■ **Problem to work on**
Every line from the beginning of the records below up to the one holding "Given: Click the 신한은행 receiving bank text" should be quoted exactly; leave out the rest.

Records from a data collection
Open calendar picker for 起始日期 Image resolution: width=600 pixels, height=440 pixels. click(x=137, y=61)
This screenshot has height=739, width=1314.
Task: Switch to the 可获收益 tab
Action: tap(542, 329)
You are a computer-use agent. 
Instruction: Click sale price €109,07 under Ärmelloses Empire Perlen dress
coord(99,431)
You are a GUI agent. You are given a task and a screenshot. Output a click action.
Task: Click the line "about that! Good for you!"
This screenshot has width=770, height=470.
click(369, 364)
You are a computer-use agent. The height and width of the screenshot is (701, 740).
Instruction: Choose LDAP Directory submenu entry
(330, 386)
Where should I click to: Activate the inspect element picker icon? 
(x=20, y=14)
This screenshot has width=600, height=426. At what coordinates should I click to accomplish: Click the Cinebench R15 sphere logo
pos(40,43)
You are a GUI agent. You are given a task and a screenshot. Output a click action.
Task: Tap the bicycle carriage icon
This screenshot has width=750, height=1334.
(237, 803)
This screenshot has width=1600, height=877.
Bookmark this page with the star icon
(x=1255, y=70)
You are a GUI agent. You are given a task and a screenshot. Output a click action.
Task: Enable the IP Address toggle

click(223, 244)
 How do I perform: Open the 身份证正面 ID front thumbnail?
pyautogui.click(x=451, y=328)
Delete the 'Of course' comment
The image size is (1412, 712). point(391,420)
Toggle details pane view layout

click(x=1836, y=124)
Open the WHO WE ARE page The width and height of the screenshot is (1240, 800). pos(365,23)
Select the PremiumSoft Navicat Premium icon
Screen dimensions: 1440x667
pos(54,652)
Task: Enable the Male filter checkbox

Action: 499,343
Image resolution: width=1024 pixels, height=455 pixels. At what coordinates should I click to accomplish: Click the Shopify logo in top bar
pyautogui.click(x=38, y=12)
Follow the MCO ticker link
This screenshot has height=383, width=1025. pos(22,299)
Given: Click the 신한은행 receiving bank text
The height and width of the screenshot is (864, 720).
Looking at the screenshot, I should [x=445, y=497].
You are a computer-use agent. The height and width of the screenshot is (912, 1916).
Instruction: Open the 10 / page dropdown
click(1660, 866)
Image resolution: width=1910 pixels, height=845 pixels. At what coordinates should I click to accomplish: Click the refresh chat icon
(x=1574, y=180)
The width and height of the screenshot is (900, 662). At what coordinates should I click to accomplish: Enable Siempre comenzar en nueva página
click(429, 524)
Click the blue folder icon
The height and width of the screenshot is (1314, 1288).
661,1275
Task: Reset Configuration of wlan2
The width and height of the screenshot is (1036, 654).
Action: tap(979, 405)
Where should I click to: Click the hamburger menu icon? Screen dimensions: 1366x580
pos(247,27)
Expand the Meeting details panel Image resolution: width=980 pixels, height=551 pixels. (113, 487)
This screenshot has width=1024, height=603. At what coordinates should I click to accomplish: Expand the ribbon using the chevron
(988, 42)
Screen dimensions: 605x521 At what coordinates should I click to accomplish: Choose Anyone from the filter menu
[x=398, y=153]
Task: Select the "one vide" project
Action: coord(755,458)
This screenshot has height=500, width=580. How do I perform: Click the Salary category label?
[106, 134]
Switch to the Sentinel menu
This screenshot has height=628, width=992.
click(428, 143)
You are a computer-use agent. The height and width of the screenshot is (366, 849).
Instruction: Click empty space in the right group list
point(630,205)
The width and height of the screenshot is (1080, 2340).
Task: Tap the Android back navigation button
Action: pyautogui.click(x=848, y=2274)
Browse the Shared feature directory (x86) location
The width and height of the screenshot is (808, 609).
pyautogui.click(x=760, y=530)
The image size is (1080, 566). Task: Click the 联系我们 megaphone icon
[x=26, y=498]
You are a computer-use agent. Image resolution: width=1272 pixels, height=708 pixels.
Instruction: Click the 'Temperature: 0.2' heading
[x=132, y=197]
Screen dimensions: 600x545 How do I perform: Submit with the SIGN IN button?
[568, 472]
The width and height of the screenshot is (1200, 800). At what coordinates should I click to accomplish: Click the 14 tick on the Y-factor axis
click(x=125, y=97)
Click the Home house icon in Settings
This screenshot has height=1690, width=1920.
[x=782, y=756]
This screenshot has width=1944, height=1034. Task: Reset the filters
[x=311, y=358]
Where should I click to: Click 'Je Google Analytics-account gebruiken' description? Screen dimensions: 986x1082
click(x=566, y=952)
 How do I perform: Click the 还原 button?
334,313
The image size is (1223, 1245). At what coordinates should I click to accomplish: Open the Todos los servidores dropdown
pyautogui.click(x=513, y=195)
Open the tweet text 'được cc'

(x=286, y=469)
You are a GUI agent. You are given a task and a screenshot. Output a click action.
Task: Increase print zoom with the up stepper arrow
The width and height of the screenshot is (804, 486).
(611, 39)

■ **Exercise answer**
Open calendar picker for 起始日期 Image resolution: width=600 pixels, height=440 pixels. click(x=137, y=61)
This screenshot has height=739, width=1314.
Task: Switch to the 可获收益 tab
Action: tap(542, 329)
You are a computer-use agent. 
Instruction: Click sale price €109,07 under Ärmelloses Empire Perlen dress
coord(99,431)
You are a GUI agent. You are given a task and a screenshot. Output a click action.
Task: Click the line "about that! Good for you!"
This screenshot has width=770, height=470.
click(369, 364)
You are a computer-use agent. The height and width of the screenshot is (701, 740).
Instruction: Choose LDAP Directory submenu entry
(330, 386)
Where should I click to: Activate the inspect element picker icon? 
(x=20, y=14)
This screenshot has width=600, height=426. At what coordinates should I click to accomplish: Click the Cinebench R15 sphere logo
pos(40,43)
You are a GUI agent. You are given a task and a screenshot. Output a click action.
Task: Tap the bicycle carriage icon
This screenshot has width=750, height=1334.
(237, 803)
This screenshot has width=1600, height=877.
Bookmark this page with the star icon
(x=1255, y=70)
You are a GUI agent. You are given a task and a screenshot. Output a click action.
Task: Enable the IP Address toggle

click(223, 244)
 How do I perform: Open the 身份证正面 ID front thumbnail?
pyautogui.click(x=451, y=328)
Delete the 'Of course' comment
The image size is (1412, 712). point(391,420)
Toggle details pane view layout

click(x=1836, y=124)
Open the WHO WE ARE page The width and height of the screenshot is (1240, 800). pos(365,23)
Select the PremiumSoft Navicat Premium icon
Screen dimensions: 1440x667
pos(54,652)
Task: Enable the Male filter checkbox

Action: 499,343
Image resolution: width=1024 pixels, height=455 pixels. At what coordinates should I click to accomplish: Click the Shopify logo in top bar
pyautogui.click(x=38, y=12)
Follow the MCO ticker link
This screenshot has height=383, width=1025. pos(22,299)
Given: Click the 신한은행 receiving bank text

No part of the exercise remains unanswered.